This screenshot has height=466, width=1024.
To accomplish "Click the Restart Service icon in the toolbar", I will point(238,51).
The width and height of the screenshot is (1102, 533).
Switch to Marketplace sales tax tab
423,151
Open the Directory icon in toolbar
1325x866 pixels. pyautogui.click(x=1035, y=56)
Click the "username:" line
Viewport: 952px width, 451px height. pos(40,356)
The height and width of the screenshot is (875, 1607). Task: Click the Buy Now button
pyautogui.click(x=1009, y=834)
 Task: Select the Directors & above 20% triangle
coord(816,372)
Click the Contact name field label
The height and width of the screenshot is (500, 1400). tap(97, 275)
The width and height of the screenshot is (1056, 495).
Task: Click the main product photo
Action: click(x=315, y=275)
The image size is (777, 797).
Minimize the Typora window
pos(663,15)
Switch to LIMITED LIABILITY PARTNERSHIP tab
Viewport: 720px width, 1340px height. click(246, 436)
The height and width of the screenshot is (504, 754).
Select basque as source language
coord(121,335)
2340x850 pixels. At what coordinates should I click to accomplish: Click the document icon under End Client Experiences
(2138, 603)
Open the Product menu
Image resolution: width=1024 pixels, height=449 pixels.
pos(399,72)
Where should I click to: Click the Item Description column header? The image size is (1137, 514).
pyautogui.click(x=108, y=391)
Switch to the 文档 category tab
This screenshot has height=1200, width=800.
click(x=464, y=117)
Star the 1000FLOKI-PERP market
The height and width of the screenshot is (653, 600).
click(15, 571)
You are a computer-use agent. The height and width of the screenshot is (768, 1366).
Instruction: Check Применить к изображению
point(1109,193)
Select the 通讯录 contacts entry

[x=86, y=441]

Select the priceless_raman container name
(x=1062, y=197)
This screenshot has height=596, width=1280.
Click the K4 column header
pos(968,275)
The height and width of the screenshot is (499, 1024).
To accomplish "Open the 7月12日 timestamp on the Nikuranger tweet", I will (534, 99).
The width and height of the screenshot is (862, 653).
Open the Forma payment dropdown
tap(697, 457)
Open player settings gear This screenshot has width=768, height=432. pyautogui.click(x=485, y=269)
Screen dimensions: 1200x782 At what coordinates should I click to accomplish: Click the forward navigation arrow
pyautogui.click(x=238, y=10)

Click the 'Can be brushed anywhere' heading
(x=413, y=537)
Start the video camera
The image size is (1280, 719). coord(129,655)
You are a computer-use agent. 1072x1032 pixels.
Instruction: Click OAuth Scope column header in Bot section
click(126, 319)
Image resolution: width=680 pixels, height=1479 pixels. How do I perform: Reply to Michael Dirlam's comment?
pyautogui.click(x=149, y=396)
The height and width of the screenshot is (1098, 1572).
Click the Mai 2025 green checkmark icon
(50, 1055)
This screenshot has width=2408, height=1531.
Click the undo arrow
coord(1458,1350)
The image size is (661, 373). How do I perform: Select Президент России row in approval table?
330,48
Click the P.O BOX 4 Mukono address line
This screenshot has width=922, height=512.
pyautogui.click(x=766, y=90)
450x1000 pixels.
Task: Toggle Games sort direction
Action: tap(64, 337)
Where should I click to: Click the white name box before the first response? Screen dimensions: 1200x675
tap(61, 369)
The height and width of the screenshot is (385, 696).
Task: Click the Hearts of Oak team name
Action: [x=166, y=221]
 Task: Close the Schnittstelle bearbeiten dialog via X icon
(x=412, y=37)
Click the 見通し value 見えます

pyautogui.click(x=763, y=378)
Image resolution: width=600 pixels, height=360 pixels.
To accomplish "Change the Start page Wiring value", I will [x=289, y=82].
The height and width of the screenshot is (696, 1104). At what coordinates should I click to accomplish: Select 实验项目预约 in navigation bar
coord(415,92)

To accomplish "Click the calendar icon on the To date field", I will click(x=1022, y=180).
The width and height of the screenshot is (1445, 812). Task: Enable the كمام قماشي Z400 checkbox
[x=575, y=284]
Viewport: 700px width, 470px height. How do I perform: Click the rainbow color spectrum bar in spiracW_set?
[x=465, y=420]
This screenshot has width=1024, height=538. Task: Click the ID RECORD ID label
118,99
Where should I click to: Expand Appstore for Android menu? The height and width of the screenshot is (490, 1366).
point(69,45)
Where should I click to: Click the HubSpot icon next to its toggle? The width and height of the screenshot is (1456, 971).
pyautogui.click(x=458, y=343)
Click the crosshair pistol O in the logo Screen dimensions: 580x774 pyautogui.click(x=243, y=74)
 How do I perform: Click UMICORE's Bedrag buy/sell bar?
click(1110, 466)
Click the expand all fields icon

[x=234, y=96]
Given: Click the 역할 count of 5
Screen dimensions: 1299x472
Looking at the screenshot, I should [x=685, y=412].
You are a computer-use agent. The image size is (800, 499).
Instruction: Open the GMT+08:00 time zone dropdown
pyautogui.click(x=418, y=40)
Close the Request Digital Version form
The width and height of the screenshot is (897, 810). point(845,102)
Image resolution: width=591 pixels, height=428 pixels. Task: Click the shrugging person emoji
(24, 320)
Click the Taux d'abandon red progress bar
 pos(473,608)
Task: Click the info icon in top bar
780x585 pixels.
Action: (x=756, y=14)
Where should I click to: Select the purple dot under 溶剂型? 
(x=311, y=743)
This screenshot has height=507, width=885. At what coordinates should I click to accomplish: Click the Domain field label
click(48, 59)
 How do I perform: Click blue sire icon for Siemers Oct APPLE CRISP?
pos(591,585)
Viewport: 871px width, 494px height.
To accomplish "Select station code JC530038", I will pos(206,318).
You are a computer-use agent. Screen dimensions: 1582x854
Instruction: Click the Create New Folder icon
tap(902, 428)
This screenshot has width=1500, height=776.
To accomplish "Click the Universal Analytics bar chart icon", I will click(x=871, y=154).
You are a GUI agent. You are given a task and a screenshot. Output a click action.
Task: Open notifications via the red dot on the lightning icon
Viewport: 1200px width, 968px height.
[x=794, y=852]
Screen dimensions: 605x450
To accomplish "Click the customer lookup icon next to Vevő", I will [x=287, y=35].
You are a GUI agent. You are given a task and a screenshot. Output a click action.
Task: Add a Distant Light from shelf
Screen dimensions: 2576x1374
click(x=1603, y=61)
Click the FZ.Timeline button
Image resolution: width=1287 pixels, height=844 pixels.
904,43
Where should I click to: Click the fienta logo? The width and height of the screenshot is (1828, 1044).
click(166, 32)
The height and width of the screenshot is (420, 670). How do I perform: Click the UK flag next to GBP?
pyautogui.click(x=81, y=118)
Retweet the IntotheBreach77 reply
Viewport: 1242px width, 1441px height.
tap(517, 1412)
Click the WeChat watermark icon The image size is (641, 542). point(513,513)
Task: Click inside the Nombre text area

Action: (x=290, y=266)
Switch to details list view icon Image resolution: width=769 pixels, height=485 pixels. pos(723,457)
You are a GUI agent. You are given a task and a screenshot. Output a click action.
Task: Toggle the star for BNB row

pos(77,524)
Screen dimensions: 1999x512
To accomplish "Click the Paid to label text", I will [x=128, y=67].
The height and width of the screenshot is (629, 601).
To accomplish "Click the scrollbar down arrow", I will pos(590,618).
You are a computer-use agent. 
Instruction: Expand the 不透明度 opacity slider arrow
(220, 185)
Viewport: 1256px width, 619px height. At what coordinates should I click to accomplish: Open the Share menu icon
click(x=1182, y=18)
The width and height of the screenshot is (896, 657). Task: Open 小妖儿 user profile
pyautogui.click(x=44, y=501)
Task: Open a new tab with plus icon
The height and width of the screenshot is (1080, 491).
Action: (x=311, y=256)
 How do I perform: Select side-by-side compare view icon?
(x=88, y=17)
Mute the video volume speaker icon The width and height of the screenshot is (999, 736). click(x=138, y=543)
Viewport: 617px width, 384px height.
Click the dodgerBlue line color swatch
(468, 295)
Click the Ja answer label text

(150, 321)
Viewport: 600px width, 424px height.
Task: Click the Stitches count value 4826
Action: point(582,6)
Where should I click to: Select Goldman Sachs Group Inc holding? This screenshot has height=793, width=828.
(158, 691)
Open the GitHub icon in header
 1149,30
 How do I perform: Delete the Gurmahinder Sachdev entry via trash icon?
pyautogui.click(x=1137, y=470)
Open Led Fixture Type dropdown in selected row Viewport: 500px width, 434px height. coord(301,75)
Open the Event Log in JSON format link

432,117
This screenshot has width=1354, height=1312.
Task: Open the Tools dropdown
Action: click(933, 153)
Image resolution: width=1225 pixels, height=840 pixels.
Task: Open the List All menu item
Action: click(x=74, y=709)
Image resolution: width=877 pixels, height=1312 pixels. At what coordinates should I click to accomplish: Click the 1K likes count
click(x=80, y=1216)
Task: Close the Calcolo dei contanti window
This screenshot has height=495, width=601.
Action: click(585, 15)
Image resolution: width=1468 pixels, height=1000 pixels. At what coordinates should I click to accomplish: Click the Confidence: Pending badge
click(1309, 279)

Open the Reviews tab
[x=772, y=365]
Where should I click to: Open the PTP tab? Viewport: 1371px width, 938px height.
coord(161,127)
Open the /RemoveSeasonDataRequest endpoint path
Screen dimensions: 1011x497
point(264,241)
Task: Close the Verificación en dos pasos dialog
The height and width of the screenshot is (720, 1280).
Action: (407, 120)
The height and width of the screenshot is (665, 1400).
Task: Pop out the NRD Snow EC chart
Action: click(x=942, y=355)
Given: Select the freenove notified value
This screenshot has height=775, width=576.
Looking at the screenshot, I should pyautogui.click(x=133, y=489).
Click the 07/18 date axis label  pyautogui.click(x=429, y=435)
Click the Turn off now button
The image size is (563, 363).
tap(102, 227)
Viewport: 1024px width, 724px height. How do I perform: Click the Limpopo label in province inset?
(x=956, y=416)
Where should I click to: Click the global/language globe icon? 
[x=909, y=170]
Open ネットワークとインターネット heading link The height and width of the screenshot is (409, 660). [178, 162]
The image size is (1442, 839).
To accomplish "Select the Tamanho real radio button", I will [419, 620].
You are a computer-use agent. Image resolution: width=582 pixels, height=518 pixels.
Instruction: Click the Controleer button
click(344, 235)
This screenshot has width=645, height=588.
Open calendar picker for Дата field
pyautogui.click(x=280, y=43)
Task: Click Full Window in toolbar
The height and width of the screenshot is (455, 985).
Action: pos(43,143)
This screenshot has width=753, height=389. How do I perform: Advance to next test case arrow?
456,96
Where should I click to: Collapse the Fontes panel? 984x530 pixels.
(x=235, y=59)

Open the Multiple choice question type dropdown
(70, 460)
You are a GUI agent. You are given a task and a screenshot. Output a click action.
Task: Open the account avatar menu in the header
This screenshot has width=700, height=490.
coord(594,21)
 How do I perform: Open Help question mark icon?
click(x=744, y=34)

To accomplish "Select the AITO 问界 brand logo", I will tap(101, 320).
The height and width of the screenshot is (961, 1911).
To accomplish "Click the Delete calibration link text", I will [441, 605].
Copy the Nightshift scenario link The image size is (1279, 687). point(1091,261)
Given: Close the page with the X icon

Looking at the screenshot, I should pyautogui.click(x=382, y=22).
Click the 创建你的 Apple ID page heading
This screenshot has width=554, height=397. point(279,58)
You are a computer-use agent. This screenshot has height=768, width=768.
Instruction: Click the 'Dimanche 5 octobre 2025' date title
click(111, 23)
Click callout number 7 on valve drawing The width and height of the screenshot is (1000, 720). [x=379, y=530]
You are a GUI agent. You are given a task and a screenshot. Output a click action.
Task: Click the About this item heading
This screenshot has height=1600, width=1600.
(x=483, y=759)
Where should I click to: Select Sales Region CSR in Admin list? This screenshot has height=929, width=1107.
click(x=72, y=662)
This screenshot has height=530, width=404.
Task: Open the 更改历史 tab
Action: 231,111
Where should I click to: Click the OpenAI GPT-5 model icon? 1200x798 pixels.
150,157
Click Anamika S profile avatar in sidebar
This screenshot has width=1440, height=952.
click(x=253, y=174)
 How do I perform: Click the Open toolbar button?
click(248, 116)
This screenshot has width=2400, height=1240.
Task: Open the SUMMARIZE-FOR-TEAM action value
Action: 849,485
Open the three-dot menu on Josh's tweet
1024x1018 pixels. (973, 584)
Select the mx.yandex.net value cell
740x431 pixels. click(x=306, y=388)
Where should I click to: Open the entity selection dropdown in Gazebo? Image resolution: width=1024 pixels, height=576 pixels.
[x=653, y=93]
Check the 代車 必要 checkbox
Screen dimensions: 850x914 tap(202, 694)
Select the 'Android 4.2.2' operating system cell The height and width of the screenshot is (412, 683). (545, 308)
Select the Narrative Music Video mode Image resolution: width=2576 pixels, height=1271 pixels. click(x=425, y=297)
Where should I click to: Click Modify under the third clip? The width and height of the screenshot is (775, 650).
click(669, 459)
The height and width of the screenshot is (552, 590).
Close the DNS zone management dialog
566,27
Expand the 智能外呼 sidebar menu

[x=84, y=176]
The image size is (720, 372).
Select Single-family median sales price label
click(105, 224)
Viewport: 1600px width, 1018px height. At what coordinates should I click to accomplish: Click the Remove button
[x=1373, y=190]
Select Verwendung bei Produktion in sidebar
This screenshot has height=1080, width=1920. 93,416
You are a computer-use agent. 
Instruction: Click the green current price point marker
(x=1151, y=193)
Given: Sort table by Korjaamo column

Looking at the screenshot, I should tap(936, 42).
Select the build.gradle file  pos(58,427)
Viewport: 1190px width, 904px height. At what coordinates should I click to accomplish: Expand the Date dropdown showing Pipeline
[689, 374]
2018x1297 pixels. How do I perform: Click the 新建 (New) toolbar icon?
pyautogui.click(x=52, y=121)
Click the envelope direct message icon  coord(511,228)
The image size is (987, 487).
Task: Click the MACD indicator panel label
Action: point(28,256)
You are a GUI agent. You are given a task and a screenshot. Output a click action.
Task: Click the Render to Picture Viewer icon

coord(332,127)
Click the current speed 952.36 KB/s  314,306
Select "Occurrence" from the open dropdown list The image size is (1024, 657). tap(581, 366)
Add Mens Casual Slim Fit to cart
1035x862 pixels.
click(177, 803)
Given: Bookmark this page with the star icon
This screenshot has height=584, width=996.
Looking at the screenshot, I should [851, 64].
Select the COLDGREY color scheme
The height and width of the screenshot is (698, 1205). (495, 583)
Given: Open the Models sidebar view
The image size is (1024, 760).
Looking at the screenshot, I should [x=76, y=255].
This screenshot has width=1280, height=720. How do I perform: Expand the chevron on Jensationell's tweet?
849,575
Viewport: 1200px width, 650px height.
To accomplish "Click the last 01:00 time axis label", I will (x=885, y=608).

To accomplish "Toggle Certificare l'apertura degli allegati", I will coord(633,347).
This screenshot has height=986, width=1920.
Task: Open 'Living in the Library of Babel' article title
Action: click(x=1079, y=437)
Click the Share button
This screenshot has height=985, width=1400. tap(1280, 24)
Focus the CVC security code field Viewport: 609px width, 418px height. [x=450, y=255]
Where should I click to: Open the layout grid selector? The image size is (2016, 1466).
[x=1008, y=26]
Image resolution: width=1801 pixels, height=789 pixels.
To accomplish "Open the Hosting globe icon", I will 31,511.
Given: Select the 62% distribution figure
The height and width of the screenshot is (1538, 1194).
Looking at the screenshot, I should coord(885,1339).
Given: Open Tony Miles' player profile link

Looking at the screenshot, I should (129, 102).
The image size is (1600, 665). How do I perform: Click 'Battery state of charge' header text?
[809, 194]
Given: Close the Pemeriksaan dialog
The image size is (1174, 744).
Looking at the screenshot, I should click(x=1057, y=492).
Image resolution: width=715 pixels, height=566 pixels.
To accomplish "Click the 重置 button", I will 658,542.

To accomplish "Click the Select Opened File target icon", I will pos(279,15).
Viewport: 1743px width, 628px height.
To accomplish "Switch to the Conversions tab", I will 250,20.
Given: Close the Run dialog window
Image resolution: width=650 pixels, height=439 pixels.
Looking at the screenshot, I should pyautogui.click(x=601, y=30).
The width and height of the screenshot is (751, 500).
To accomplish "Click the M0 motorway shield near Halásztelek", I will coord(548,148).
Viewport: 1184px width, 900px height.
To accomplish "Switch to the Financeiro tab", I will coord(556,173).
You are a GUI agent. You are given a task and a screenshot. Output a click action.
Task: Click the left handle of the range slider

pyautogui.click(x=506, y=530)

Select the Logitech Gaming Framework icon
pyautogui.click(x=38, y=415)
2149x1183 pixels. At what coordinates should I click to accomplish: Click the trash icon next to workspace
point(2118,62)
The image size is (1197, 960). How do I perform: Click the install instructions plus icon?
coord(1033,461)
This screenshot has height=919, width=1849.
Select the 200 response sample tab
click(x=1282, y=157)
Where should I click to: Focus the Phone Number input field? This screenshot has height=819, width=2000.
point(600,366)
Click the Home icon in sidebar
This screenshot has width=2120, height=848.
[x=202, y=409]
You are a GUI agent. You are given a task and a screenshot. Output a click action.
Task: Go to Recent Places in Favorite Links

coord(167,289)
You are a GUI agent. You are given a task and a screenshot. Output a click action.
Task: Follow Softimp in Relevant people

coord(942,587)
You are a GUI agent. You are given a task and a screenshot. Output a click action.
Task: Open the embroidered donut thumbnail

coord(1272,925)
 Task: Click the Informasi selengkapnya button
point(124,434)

## TASK BRIEF
In the data above, find the line with "2340x850 pixels. At" and the line with "Switch to the 文档 category tab". Retype both, plus every line between them, exactly.

## TASK SOLUTION
2340x850 pixels. At what coordinates should I click to accomplish: Click the document icon under End Client Experiences
(2138, 603)
Open the Product menu
Image resolution: width=1024 pixels, height=449 pixels.
pos(399,72)
Where should I click to: Click the Item Description column header? The image size is (1137, 514).
pyautogui.click(x=108, y=391)
Switch to the 文档 category tab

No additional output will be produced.